NOTE: Any of the settings in this block can be overridden by the ExportInfo settings in the Study Config file
The following settings must be used to define site wide defaults for each tag
-
formats
- Description: This should be a list of formats to convert any series matching this tag to.
- Accepted values: 'nii', 'dcm', 'mnc', 'nrrd'
-
qc_types
- Description: This defines the QC function to use in dm_qc_report.py to process human data with the matching tag
- Accepted values: 'anat', 'fmri', 'dti', 'ignore'
-
qc_pha
- Description: This setting defines the QC function to use in dm_qc_report.py to process phantom data with a matching tag
- Accepted values: 'qa_dti', or 'default'. You can also omit 'qc_pha' entirely and the default will be chosen.
Site wide default values can optionally be set for any of the keys usually set in ExportInfo. To see available keys and advice for setting them see the ExportInfo section in 'Sites Block'.

+===+

### Request:
In the configuration notes, what happens if 'qc_pha' is left out entirely?

### Recorded data:
+===+

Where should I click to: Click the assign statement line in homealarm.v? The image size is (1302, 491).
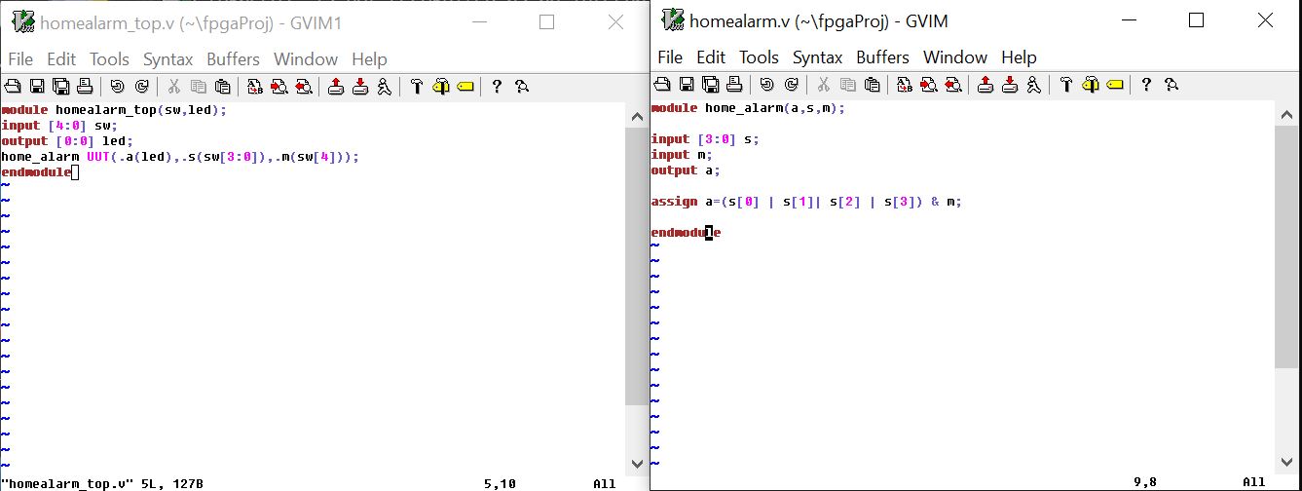[x=806, y=202]
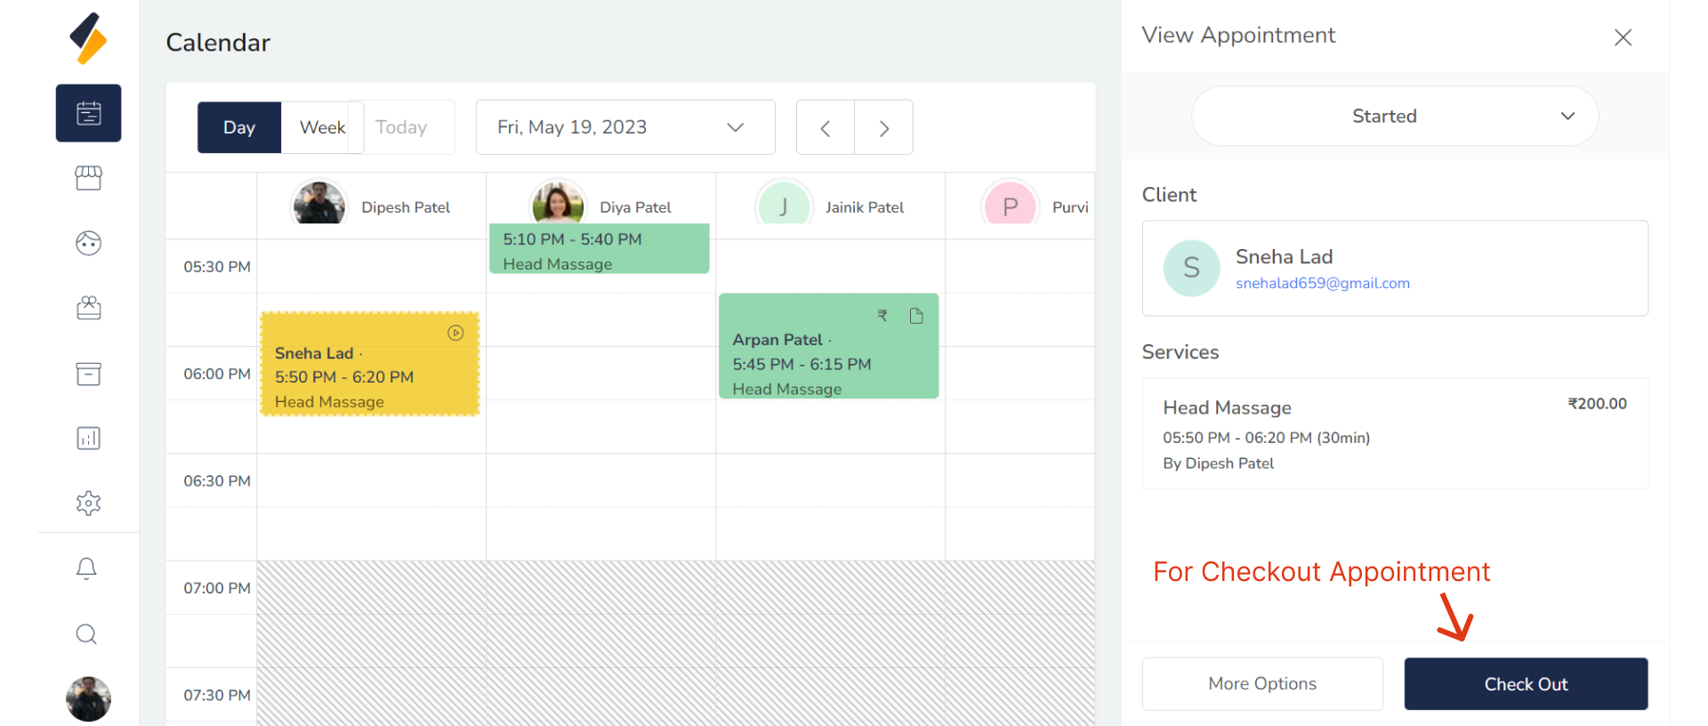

+===+

### Correct result:
The default QC function is chosen.